# Cryptophyllobates azureiventris?



## kingnicky101 (Feb 20, 2009)

Hi i posted about a problem that is now resolved with my azureus, i've seen him eat. Anyway, what the heak is cryptophyllobates azureiventris? I want to buy 5 of them off midwest dartfrogs for 100 bucks. Cheap aint it? They are really pretty too unlike the other inexpensive darts. Does anyone have them or know about them? All i know is that they are a Peruvian species. How big does cryptophyllobates azureiventris get? Is the care different than other darts? Are they easy to breed? Are there differnet morphs? Are they hard to care for? Are they compatible with other species? Any links or advice based on these questions will be greatly appreciated. Midwest dartfrogs' information is'nt informative enough to answer these questions.


----------



## stemcellular (Jun 26, 2008)

They breed like rabbits. Post a want ad for them and you will likely hear back from a lot of folks. 

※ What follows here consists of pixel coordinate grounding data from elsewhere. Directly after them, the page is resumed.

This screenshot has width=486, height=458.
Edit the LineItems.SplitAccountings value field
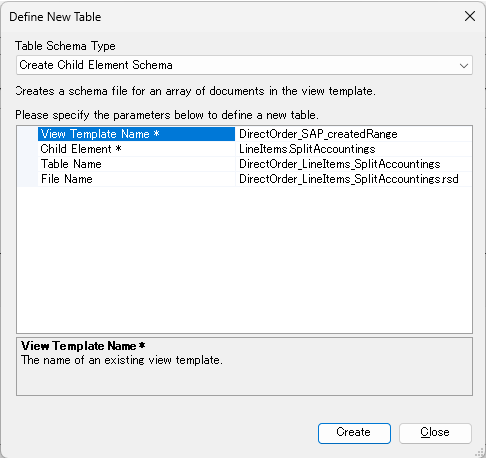pyautogui.click(x=354, y=149)
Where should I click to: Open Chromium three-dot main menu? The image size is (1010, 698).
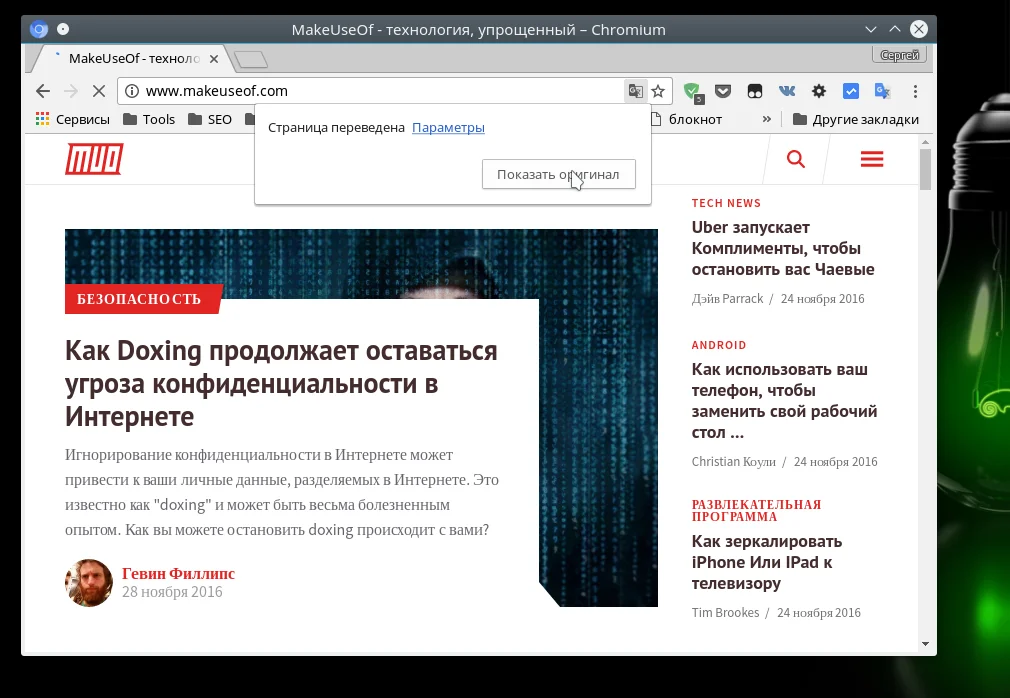coord(915,91)
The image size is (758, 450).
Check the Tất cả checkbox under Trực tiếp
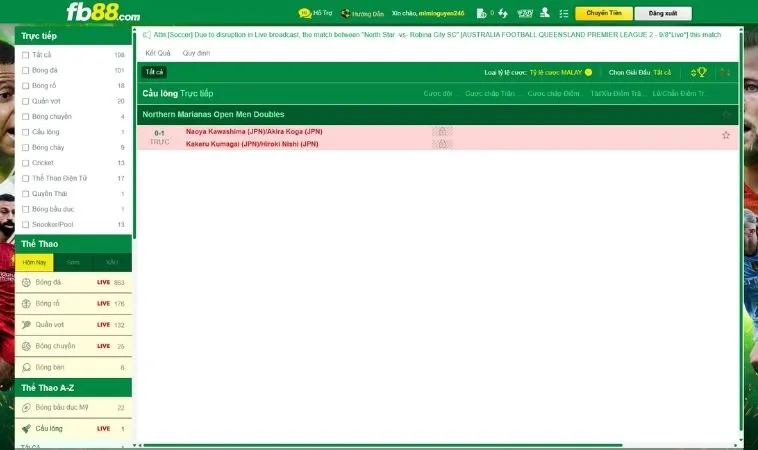25,55
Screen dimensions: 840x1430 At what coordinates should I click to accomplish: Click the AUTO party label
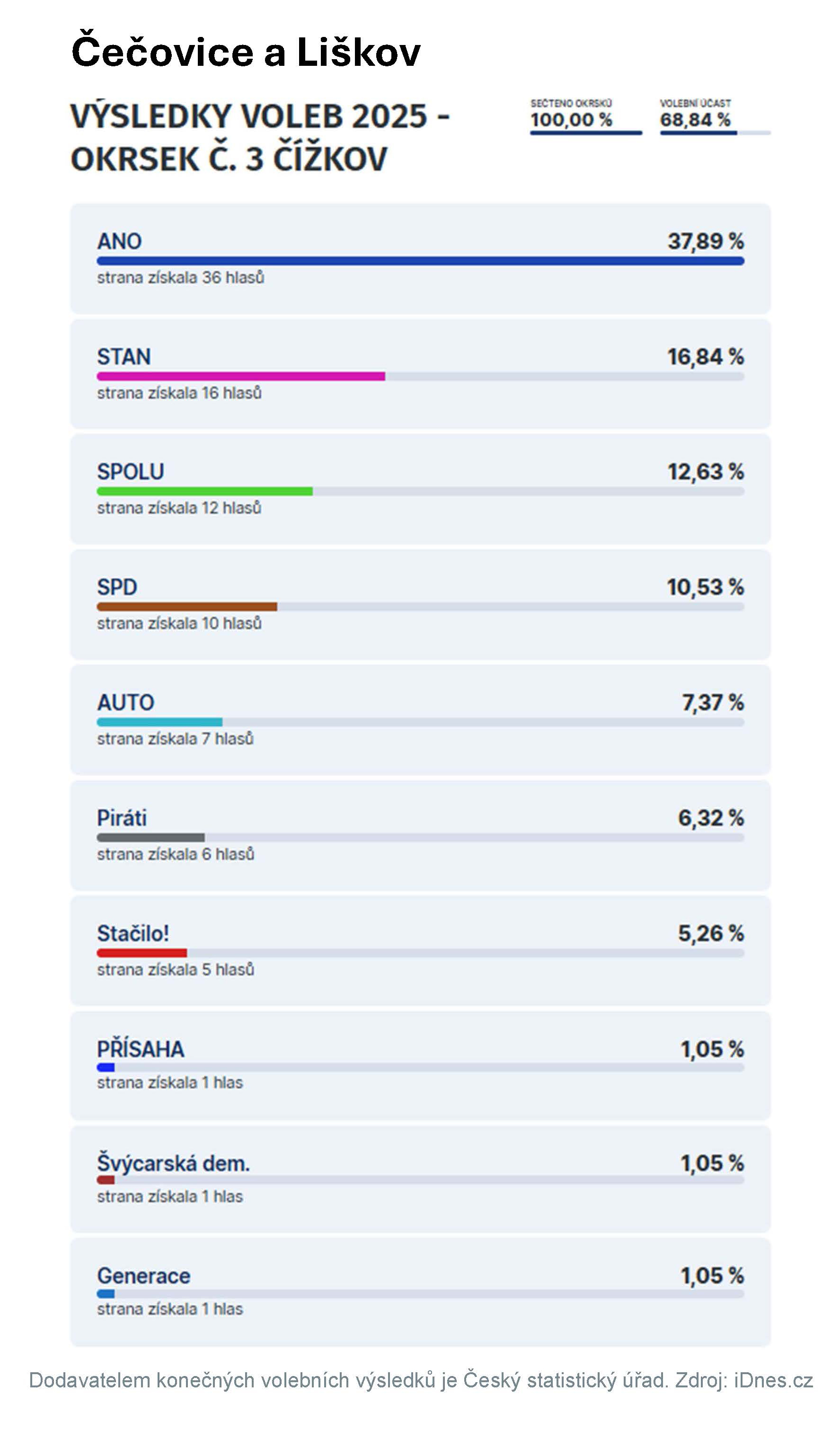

Dendrobates.org - Hyloxalus azureiventris


----------



## kingnicky101 (Feb 20, 2009)

So how big do they get, adult thumbnail size, adult azureus size, in the middle?


----------



## yours (Nov 11, 2007)

From what I hear, they are about an inch long....skinny frogs with a great call!  Terrestrial too...

Sean Stewart breeds them! Black Jungle has some as well..




Alex


----------



## sounddrive (Jan 4, 2007)

they get around large thumb sized. their care is about the same as most other darts. they are as easy to care for as an azureus. i like to think that no darts are really compatible with other species. mixing is never a good idea especially for the non expert froggers. as stated they are very easy to breed and easy to become overwhelmed with tads, a beautiful call and pretty active frogs. definitely something you wouldn't be disappointed with.


link
Cryptophyllobates azureiventris

http://www.dendrobates.org/azureiventris.html


----------



## kingnicky101 (Feb 20, 2009)

Thanks guys. I think i'm gonna order the 5/100$ deal at midwestdartfrogs.com
Oh yeah, are you really not supposed to house different darts together? Obviously i know not to house thumb nails with tincs, but my friend has a pair of each of the following housed together in a 55 gallon terrariam for over 5 years and has had no problems: leucs, mint phyllobates terriblis, azureus, and green auratus.He only got some of the eight frogs to breed and he sells them to zoos and aquariums.


----------



## sounddrive (Jan 4, 2007)

i would suggest doing a quick search on hybrids and see what you come up with. i definetly dont want to start that fire again.


----------



## Sherman (Oct 29, 2008)

It seems possible that temperature during tadpole development has something to do with the eventual sex of the offspring. A lot of people report a high number of males being produced in captivity. Temperatures that are too high during development may turn females to males. I think there are a few people that are recording the temperatures of their tadpoles and rearing "hot" and "cold" groups at the same time to see if there is a correlation. Interesting species!
See When is the sex of a dart frog determined


----------